== SOURCE PASSAGE

The other day I passed Button Snap cottage, former home of Charles Lamb. It was a glorious Summer day and I’d taken the afternoon off to go for a proper long walk out into the countryside. Outside the cottage is a relief (a kind of cameo in an oval, about three feet high) of the early 19th century essayist, together with a little sign telling the world who this sensitive, slightly dandyish figure was. (He was a pal of, and rather overshadowed by, Wordsworth, Coleridge and Shelley, now best remembered for his 1807 Tales from Shakespeare and for being quoted at the start of To Kill a Mockingbird: “Lawyers, I suppose, were children once”.) I paused to admire his memorial – and to think how long it had been since I had last been here.

The answer was 45 years. I had been 17 when I last stood here admiring the same piece of art and its literary subject. As I did so, I remembered vividly, I had dreamt of doing something really amazing with my life.

Oh, well. Life turned out to be infinitely more difficult than my teenage self thought it would be.

Love, for example: finding it, keeping it, nurturing it. Passion and good intentions simply weren’t enough.

Art, too. At 17, I could sit down and words would flow. Looking back, the stuff I wrote then was terribly naïve, though it certainly showed talent: even writing badly in the style of James Joyce takes ability. But turning raw talent into genuinely top-class stuff that touches loads of one’s fellow human beings ain’t easy.

I had no clue how the world of work operated. At the time, it seemed monstrous – my father hated his job, but belonged to a generation that put up and shut up. Post-hippie voices (it was 1971) were whispering that the best thing to do would be to drop out and avoid it altogether. I didn’t, but it would take a long time to get positive about the working world, and see it as an opportunity not a chore.

Looking back at the adolescent I was then, my overpowering thought is of how gullible I was. How easily I was led by people who talked a good talk, who invited me into their ‘games’ of victim, rescuer or persecutor. I had little understanding of human weakness, in myself and others, and thus little understanding of strength and the need for it.

Still… Standing here again, I didn’t feel the need to beat myself up for all these failings and the cock-ups that would result from them. Lamb himself (I discovered via Google when I got home) had a pretty up-and-down life. Time to head on and enjoy the rest of my beautiful walk.

====

In the passage about Button Snap cottage, how long had it been since the writer last stood in front of the relief of Charles Lamb?

== GIVEN DATA

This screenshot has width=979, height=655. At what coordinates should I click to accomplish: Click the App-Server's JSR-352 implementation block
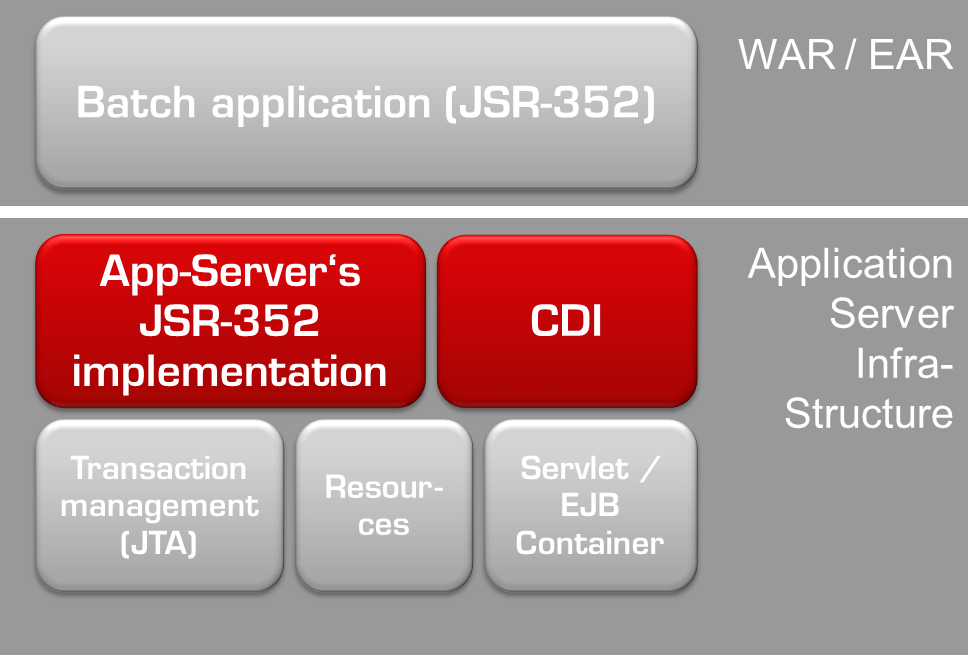[x=230, y=321]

====

- _REPLY_: 45 years.